WORK TASK A ::
Answer these questions about the parenting tips, which are given before the lines:
(i) Which domains are given as examples of how children's abilities vary?
(ii) What will being attentive and responsive enhance in a child?
(iii) What is a parent told to remember cannot be measured?
WORK TASK B :: Carry on the parenting tips from where they stop, in the same style.

QUOTED PASSAGE ::
*** Begin section ***

1.      Appreciate your child’s unique profile of abilities:

  • Recognize that children’s abilities vary by domain—math, music, language, social, etc.—and that each child has a unique profile of intelligence. A child who’s highly capable in one area may have learning challenges in another area.
  • Pay attention to your child’s changing abilities, goals, attitudes, and interests.
  • Use different kinds of information sources, including school grades, and your own and others’ observations of your child’s interests, concerns, persistence, and motivation.
  • By appreciating individual developmental differences, you increase your child’s engagement in learning and intrinsic motivation, which leads to better learning outcomes, greater self-efficacy, and a stronger likelihood of happy productivity across her lifespan.

2.   Be attuned, attentive, and responsive: 

  • Listen carefully to your child.
  • Be alert; respond to his concerns.
  • Encourage your child to follow his interests.
  • Support him with the resources he needs.
  • Model engagement with your own interests and enthusiasms.
  • Consider any special circumstances such as health, finances, and available supports; school and community options; cultural values; and family dynamics.
  • By being attentive and responsive, from infancy to adulthood, you will enhance your child’s curiosity, confidence, exploration, and resilience.

3.      Cultivate a growth mindset:

  • Affirm that intelligence and abilities develop (and are not innate).
  • Welcome setbacks as chances to learn what you don’t know yet or need to improve upon.
  • Teach your child to see problems, mistakes, and weaknesses as useful learning opportunities.
  • Praise what she accomplishes through practice, study, persistence, and good strategies.
  • Show her how working hard is what builds intelligence.
  • Remember that potential can’t be measured.

*** End section ***

DATA EXTRACT ::

*** Begin section ***

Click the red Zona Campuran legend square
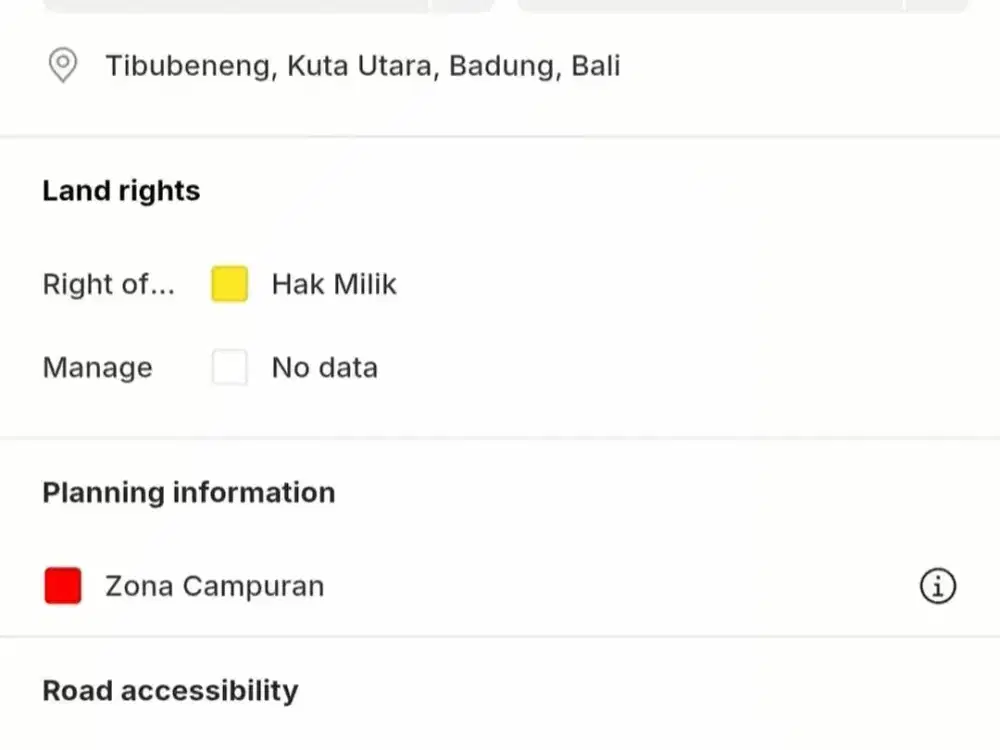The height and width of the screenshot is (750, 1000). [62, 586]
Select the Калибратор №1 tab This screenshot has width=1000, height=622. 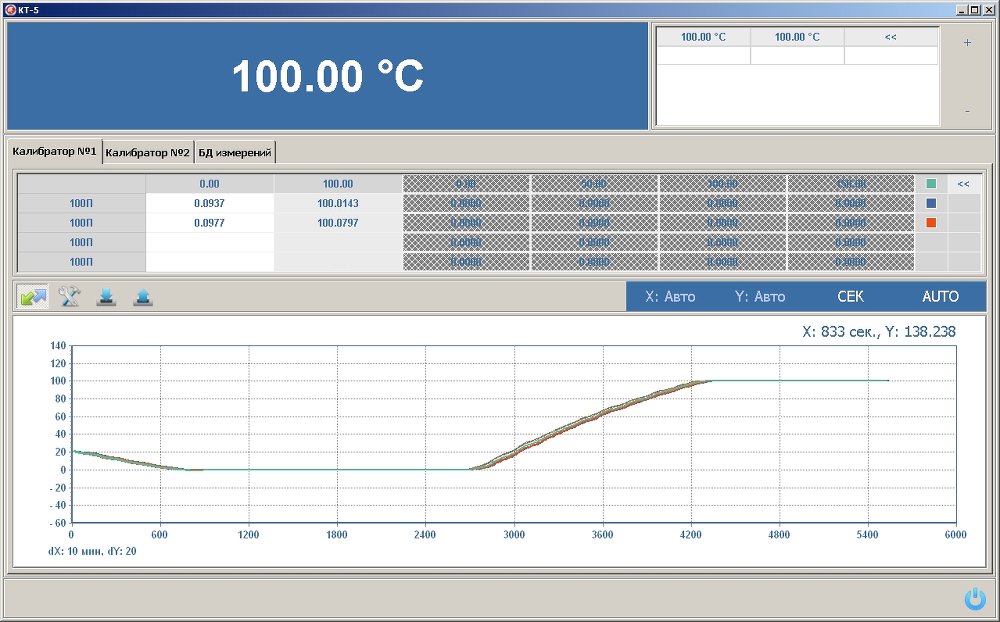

*** End section ***

RESULT A ::
(i) Math, music, language, and social.
(ii) The child's curiosity, confidence, exploration, and resilience.
(iii) Potential.

RESULT B ::
  • By modelling and supporting a growth mindset, you increase your child’s confidence, risk-taking, goals, resilience, skills, knowledge, and success in every area.   

4.      Give your child opportunities for playful exploration in many different areas:

  • In the early years, expose your child to many kinds of opportunities for play and creative exploration, on his own and with others.
  • As he develops competence in one area or another, make sure he gets a greater challenge, higher levels of instruction, continued interaction with others with similar interests, and many more hours of disciplined practice.
  • As he takes a particular strength to a higher level, his psychosocial skills become more important. As he gets older, make sure he learns about sensible risk-taking, metacognition, emotional self-regulation, relationship-building, and resilience.

In Conclusion

Things go best for kids when their parents are patient, available, and responsive—but not controlling—and also actively engaged in their own intellectual and creative fulfilment. A foundation of love and caring that is coupled with stimulation, support, and nudges in the right directions at the right times, empowers young people, providing the best possible chances for their intellectual, creative, social, and emotional fulfilment.